For victims, the strongest response is fast and evidence-based. Messages, calls, screenshots, account URLs, fake profiles, third-party contact attempts, threats and privacy violations must be preserved. A criminal complaint should explain persistence, serious uneasiness, safety concern and the effect on daily life. If private content is published online, Law No. 5651 Article 9/A may provide urgent access-blocking options. If there is a domestic violence or ex-partner context, protective measures should be considered.

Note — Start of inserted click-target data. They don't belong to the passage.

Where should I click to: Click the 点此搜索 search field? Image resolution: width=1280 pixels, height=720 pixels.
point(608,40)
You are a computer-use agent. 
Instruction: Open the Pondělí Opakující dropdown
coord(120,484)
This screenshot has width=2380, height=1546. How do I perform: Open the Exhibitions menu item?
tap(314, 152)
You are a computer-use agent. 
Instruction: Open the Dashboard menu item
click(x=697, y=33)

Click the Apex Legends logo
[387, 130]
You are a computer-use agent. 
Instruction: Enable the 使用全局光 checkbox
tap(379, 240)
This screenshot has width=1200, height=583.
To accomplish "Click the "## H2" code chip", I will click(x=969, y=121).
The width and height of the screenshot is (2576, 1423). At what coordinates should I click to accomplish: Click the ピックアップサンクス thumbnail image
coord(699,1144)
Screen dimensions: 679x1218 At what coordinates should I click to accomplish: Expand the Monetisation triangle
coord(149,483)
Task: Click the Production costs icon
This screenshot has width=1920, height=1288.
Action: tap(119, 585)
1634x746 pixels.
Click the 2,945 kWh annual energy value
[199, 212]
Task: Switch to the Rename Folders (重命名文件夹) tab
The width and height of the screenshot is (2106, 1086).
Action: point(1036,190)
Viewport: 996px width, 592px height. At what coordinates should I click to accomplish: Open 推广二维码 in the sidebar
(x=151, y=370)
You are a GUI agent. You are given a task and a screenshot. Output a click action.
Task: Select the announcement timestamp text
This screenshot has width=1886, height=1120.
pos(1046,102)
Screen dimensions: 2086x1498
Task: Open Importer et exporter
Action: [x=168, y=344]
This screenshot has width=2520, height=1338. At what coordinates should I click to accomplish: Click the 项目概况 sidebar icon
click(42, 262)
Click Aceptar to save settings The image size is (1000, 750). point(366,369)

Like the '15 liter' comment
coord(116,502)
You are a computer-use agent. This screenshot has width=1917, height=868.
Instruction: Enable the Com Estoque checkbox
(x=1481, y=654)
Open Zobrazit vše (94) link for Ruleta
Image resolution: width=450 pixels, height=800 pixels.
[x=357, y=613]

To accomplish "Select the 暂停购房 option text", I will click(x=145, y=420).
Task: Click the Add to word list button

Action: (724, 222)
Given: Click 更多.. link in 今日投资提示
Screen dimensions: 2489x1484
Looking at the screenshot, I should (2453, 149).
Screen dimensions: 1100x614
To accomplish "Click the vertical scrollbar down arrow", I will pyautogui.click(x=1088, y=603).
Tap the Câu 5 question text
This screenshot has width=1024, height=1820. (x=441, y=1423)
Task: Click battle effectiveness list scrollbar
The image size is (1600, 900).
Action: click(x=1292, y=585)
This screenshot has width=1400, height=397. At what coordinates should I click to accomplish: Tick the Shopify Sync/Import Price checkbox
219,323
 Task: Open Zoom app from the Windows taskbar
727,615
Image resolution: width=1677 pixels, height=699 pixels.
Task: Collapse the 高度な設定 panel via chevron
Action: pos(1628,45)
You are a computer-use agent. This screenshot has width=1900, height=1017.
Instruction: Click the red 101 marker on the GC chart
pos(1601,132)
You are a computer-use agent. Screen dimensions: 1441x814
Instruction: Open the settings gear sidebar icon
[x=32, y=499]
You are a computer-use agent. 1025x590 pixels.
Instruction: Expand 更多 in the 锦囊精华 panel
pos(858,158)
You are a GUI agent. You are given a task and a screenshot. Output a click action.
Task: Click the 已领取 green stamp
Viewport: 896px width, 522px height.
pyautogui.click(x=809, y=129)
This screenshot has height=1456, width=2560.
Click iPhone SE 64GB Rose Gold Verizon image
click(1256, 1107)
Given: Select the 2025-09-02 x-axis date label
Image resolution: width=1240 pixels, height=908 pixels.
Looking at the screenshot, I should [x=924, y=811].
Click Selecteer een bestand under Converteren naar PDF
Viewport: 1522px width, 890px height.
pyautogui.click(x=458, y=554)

For suspects, defence depends on persistence, intent, mutual communication, account ownership, context and whether the conduct truly caused serious uneasiness or safety concern. Not every online dispute is cyberstalking, but repeated unwanted digital pursuit can cross the criminal threshold.

In Turkey’s digital environment, cyberstalking can damage privacy, freedom, reputation and safety. Effective legal protection requires timely complaint, precise evidence, correct legal classification and a strategy that combines criminal law, digital evidence, protection measures and civil remedies.